Dans cette perspective, on parle toujours plus d'assistance
"holistique", c'est-à-dire qui prend en
compte les nécessités biologiques, psychologiques,
sociales et spirituelles du malade et de ceux qui l'entourent.
En particulier, en ce qui concerne les médicaments,
les thérapies et les interventions chirurgicales,
il est nécessaire que l'expérimentation clinique
ait lieu dans le respect absolu de la personne et avec une
claire conscience des risques, et donc des limites, que
celle-ci comporte. Dans ce domaine, les professionnels chrétiens
sont appelés à témoigner de leurs convictions
éthiques, en se laissant constamment illuminer par
la foi.
L'Eglise apprécie l'effort de ceux qui, s'engageant
avec dévouement et professionnalisme dans la recherche
et l'assistance, contribuent à élever la qualité
du service même qui est offert aux malades.
5. La répartition équitable des biens, voulue
par le Créateur, constitue un impératif urgent
également dans le domaine de la santé: il
faut que cesse pour toujours l'injustice qui dure et qui,
en particulier dans les pays pauvres, prive une grande partie
de la population des soins indispensables à la santé.
Il s'agit d'un grave scandale, face auquel les responsables
des nations ne peuvent manquer de se sentir engagés
à mettre en oeuvre tous les efforts possibles, afin
que l'on donne à ceux qui manquent de moyens matériels
la possibilité d'accéder tout au moins aux
soins médicaux de base. Promouvoir la "santé
de tous" est un devoir fondamental pour chaque membre
de la Communauté internationale; pour les chrétiens
ensuite, il s'agit d'un engagement intimement lié
au témoignage de leur foi. Ils savent qu'ils doivent
proclamer de façon concrète l'Evangile de
la vie, en promouvant son respect et en refusant toute forme
d'attentat contre celle-ci, de l'avortement à l'euthanasie.

DONNÉES ENREGISTRÉES:
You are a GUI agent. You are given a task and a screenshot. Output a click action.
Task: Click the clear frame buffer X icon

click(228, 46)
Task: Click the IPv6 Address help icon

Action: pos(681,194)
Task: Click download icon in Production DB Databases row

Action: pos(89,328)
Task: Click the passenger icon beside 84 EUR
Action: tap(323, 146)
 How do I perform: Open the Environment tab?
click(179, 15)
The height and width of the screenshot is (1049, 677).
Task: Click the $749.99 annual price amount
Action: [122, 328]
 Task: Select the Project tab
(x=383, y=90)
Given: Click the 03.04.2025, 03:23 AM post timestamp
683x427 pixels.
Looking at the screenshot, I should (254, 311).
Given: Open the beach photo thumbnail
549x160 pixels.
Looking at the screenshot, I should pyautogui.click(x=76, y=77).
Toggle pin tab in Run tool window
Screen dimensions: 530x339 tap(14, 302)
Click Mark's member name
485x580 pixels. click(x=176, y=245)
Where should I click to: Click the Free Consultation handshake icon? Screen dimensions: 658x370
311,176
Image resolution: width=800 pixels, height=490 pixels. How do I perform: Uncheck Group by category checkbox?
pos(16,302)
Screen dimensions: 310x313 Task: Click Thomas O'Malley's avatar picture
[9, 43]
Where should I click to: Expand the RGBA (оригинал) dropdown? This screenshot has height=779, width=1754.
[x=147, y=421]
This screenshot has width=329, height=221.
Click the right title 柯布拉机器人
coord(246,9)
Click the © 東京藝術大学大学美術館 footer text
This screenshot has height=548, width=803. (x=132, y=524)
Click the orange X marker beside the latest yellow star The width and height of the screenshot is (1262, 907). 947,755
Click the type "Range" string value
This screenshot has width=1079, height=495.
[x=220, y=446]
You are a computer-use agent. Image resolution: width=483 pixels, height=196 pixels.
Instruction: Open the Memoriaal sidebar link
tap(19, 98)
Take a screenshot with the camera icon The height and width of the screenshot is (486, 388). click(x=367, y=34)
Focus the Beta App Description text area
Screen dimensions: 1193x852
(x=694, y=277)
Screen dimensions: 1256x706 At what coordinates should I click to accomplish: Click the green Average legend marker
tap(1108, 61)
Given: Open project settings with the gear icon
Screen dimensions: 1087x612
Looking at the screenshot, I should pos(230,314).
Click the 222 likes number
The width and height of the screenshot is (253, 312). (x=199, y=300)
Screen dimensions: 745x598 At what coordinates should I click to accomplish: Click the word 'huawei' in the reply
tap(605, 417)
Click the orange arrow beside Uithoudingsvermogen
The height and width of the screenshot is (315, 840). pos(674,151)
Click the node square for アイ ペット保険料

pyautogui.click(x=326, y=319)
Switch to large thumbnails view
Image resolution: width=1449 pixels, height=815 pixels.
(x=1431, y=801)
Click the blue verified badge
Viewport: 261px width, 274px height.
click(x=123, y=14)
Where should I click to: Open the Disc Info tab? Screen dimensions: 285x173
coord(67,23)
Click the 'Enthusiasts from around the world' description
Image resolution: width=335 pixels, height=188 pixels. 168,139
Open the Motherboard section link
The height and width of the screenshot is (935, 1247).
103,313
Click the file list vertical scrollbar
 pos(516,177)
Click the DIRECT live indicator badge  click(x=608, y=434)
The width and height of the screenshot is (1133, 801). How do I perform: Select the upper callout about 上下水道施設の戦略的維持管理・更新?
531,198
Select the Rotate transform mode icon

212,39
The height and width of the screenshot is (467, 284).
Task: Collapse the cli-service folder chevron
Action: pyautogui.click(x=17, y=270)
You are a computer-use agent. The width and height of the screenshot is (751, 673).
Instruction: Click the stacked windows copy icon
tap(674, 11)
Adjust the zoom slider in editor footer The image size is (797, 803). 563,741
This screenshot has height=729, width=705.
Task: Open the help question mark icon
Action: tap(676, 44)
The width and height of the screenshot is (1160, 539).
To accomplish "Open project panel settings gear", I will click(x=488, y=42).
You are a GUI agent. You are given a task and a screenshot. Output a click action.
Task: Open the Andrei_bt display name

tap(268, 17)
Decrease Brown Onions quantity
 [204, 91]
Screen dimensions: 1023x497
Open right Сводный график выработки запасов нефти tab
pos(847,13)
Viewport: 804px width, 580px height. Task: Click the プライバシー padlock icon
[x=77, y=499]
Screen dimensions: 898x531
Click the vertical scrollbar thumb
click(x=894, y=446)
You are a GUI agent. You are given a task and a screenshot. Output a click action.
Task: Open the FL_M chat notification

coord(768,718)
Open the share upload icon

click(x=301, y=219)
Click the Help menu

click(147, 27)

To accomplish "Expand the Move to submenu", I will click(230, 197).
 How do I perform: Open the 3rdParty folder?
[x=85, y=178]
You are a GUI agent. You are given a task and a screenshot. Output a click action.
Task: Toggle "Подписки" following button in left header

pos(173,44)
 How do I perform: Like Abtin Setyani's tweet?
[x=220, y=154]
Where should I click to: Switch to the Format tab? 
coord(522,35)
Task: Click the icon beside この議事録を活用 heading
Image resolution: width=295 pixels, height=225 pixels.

LE PROBLÈME: Recopiez fidèlement, s'il vous plaît, le passage du texte fourni ci-dessus qui va de « L'Eglise apprécie l'effort » jusqu'à « à la santé. » inclus.

RÉPONSE À L'EXERCICE:
L'Eglise apprécie l'effort de ceux qui, s'engageant
avec dévouement et professionnalisme dans la recherche
et l'assistance, contribuent à élever la qualité
du service même qui est offert aux malades.
5. La répartition équitable des biens, voulue
par le Créateur, constitue un impératif urgent
également dans le domaine de la santé: il
faut que cesse pour toujours l'injustice qui dure et qui,
en particulier dans les pays pauvres, prive une grande partie
de la population des soins indispensables à la santé.